The exchange said the number of new issues rose 21% to 622, including 409 IPOs representing 67% of all Western European IPOs in the period. The number bargains on the exchange’s electronic platform SETS rose 31% to 223,000 per day and the number of terminals in use rose by 9,000 to 104,000.
The exchange derives its revenue from its information services (which depend on the number of terminals in use), issuer services (fees for new listings) and broker services (dependent of the number of trades). The exchange also has a small loss-making derivatives service.
In terms of operating profits (excluding the loss-making derivatives business) the exchange earned half its profits from broker services, 33% from information services and 17% from issuer services.
Of the three main income streams, information services where revenue is earned by renting terminals to broking houses, is the least vulnerable to a downturn in the market. Brokers need to maintain a certain minimum number of terminals to trade, although, in the event of a prolonged market slump, some terminals will be sacrificed in order to reduce costs.
The other two income streams are highly market dependent. When the market is booming, the number of IPO’s and trades rises, both of which will serve to increase the exchange’s revenue, as is the case this year. When the market slumps, the reverse is true.

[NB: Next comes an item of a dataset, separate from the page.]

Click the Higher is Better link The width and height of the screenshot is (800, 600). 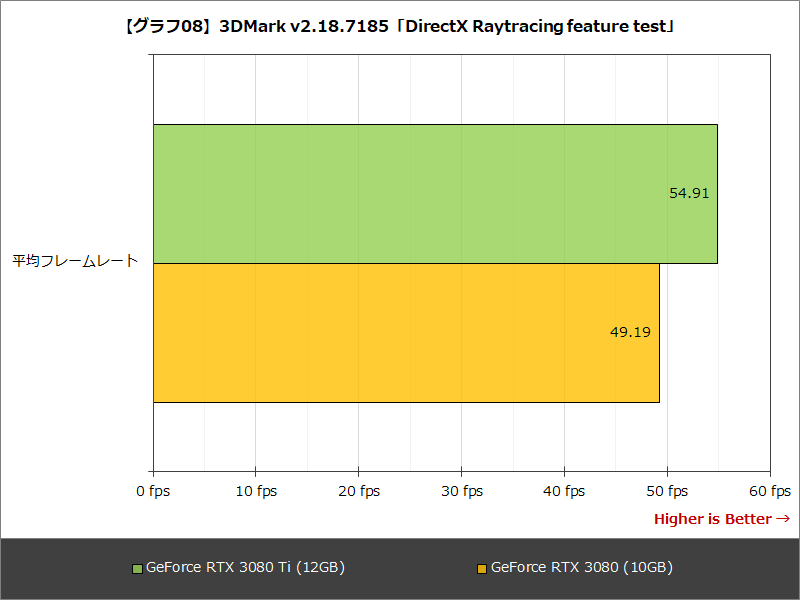(717, 519)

The London market has boomed in the last few years, fuelled by record earnings in the oil, gas, mining and property sectors as well as generally strong economic performance. Rising interest rates are likely to dampen growth and may result in lower revenues for the exchange in the medium term.
When revenue is uncertain, we always look a lot harder at costs and the LSE has reported a 7% rise in administrative costs driven by higher staff numbers. The derivatives business, which lost £26.8m including an exceptional goodwill write down of £23.2m also needs to be monitored closely.

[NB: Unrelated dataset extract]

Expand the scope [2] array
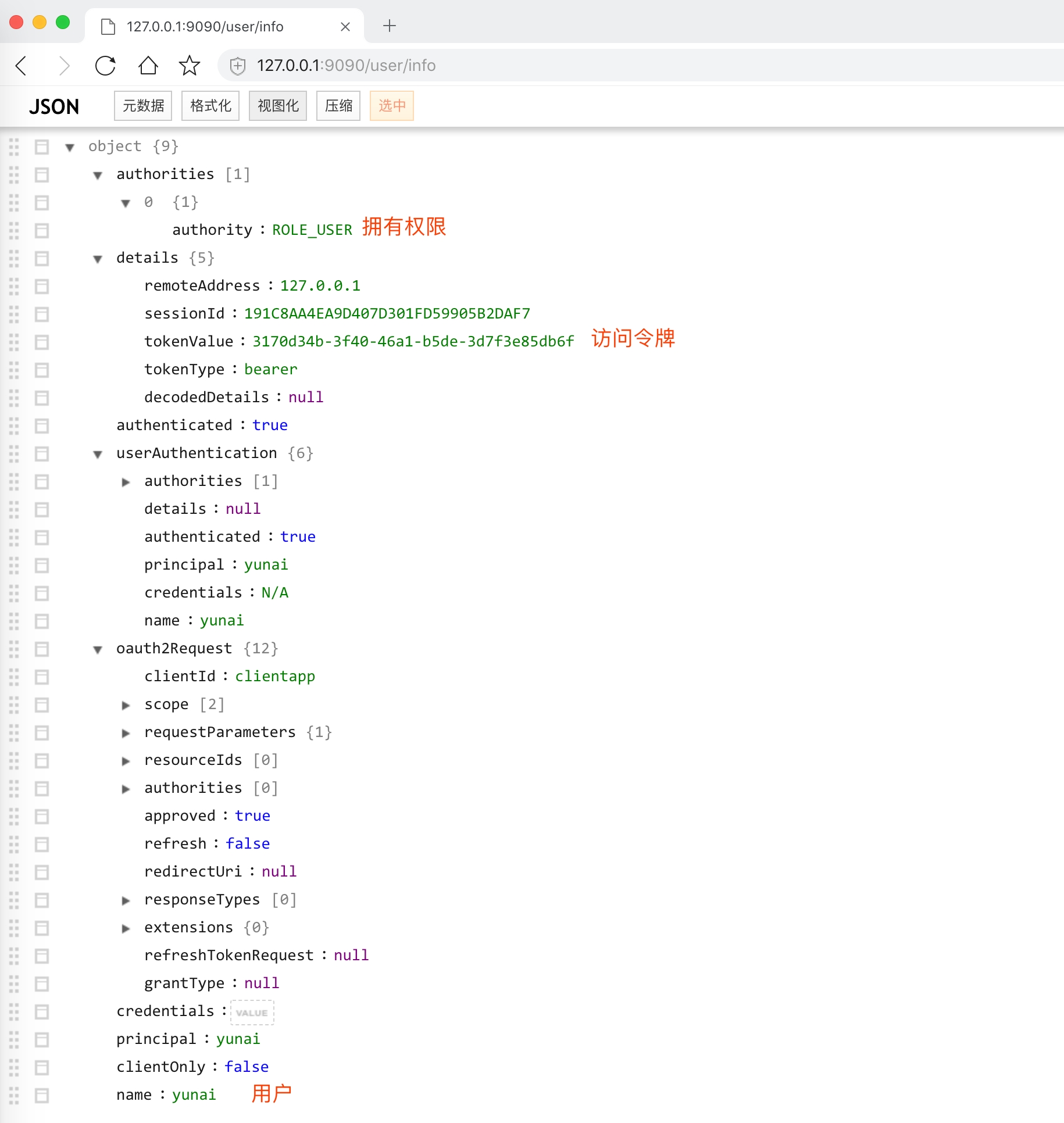Screen dimensions: 1064x1123 126,705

The exchange is trying to develop this business and it will take time for this to pay off but if losses continue at any significant level they are likely to drag down earnings for the entity as a whole.
The markets are still performing well and short-term prospects look sound. Longer term will performance is harder to gauge and is dependent on the overall performance of the market.
The share trades at 1094.75p, on a prospective PE (2007 earnings) of 21.7x at the top of the sector range. A flurry of takeover bids has pushed the share price to its current levels and it is difficult to see it being sustained at these levels of earnings alone.
The yield is a poor 1.5%.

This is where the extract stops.